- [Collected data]

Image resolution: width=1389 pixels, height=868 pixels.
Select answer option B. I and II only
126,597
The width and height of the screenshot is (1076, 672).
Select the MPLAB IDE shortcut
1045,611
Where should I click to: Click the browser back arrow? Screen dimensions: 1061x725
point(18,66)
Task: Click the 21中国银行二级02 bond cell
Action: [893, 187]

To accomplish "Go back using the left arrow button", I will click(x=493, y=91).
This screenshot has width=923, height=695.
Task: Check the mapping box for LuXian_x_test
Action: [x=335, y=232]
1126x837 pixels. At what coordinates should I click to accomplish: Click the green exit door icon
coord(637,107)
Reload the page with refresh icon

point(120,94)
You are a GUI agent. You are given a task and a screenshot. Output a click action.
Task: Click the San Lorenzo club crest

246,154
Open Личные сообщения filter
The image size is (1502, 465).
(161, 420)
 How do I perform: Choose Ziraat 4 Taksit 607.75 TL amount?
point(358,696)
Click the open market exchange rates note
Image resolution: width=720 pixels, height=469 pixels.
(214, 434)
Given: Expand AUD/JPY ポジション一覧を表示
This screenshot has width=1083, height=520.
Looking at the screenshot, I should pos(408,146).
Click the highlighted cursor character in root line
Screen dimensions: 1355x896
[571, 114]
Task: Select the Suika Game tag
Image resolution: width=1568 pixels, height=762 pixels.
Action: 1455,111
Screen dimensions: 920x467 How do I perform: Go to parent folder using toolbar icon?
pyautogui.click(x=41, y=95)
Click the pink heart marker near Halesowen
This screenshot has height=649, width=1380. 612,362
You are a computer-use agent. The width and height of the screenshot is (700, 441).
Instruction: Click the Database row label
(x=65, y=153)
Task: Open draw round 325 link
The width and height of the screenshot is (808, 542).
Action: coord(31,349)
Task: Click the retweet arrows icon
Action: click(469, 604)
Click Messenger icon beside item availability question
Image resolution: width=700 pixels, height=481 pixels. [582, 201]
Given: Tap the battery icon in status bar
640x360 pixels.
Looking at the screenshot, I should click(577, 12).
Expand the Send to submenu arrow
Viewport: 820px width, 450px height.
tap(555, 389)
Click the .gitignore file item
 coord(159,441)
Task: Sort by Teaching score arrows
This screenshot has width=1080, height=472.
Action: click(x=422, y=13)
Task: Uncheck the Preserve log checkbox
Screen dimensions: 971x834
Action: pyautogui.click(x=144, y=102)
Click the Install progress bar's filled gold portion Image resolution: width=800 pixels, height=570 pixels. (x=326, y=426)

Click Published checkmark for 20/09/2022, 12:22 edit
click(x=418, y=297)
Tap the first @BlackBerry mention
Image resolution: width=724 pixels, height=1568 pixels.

- [REQUIREMENT]
What belongs in the answer is each line of the data that has the word "Expand".

- [EXERCISE RESULT]
Given: Expand AUD/JPY ポジション一覧を表示
Expand the Send to submenu arrow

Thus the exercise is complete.